Aim of the exercise.
Of the lines listed below, return exactly those that run from the line containing "Select the Windböen column header in table" through the line containing "669x564 pixels.", both included.

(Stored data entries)
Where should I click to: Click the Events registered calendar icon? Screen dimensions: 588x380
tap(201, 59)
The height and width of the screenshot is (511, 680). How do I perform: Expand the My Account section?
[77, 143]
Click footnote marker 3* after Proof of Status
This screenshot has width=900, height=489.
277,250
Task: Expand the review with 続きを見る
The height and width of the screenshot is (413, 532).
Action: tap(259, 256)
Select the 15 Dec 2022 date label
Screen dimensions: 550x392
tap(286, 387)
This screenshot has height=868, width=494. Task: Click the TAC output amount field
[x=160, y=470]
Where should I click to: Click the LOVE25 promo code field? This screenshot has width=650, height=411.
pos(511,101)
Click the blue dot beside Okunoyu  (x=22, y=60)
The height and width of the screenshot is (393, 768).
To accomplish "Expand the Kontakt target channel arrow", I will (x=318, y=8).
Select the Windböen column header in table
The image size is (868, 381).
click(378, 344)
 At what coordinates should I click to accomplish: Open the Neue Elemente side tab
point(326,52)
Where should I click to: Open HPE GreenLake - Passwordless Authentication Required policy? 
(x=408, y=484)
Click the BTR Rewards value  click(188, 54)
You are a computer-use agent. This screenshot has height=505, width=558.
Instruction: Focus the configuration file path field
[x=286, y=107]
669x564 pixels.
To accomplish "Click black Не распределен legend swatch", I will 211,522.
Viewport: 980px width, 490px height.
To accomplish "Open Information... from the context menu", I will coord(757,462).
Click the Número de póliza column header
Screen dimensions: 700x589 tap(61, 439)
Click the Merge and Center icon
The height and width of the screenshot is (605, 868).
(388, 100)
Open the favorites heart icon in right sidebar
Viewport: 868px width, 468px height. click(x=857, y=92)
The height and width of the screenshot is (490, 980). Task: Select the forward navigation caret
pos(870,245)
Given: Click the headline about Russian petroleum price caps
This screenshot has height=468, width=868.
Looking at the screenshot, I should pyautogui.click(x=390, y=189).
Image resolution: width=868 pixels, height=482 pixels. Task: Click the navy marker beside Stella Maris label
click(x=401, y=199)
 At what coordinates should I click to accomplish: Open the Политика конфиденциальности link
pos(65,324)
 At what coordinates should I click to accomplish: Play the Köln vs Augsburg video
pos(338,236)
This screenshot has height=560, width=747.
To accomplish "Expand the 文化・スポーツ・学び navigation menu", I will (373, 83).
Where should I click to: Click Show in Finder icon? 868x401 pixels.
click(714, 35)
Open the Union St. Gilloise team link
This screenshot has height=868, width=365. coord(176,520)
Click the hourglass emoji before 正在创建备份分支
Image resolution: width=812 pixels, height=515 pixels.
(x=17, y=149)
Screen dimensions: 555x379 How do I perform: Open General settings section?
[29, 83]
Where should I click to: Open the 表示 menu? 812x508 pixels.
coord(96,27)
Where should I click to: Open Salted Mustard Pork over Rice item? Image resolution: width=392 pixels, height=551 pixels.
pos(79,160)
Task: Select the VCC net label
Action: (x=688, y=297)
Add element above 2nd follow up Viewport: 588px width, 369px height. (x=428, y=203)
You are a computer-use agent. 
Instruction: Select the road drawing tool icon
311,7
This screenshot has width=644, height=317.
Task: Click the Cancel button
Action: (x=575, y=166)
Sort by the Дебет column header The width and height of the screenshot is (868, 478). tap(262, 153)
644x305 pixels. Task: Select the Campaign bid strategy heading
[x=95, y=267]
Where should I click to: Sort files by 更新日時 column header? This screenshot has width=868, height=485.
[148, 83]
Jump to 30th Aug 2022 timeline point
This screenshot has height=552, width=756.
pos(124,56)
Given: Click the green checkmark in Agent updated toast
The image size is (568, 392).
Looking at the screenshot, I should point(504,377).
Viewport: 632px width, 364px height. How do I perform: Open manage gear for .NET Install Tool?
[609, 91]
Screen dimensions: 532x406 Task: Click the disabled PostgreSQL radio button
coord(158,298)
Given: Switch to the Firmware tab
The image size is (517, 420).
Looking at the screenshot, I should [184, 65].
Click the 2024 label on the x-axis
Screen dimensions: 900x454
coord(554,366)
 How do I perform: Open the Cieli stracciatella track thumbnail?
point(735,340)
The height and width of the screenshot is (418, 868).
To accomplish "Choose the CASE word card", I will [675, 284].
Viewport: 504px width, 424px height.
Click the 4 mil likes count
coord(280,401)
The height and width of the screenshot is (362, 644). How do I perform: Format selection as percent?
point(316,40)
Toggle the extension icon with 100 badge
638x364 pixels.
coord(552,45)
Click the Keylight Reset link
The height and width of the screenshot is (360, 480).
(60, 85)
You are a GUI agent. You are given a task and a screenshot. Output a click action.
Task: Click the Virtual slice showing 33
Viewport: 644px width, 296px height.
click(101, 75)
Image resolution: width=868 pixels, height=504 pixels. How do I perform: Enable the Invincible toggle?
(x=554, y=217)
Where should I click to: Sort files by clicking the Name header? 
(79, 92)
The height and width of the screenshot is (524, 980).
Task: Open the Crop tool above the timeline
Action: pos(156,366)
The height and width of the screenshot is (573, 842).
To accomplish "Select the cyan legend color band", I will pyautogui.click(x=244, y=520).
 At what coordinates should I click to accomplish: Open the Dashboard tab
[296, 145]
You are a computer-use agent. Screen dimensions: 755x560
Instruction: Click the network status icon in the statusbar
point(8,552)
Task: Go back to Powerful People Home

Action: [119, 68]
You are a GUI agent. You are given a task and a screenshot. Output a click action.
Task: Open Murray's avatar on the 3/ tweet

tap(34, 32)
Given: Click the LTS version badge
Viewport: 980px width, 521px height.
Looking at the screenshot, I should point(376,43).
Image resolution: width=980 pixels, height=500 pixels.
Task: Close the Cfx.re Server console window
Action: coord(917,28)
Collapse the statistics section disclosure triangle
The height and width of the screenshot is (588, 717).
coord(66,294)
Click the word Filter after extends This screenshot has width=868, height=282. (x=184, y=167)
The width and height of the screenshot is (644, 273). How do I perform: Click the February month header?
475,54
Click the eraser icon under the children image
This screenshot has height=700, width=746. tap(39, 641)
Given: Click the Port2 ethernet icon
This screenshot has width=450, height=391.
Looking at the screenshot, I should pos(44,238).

Response area.
Select the Windböen column header in table
The image size is (868, 381).
click(378, 344)
 At what coordinates should I click to accomplish: Open the Neue Elemente side tab
point(326,52)
Where should I click to: Open HPE GreenLake - Passwordless Authentication Required policy? 
(x=408, y=484)
Click the BTR Rewards value  click(188, 54)
You are a computer-use agent. This screenshot has height=505, width=558.
Instruction: Focus the configuration file path field
[x=286, y=107]
669x564 pixels.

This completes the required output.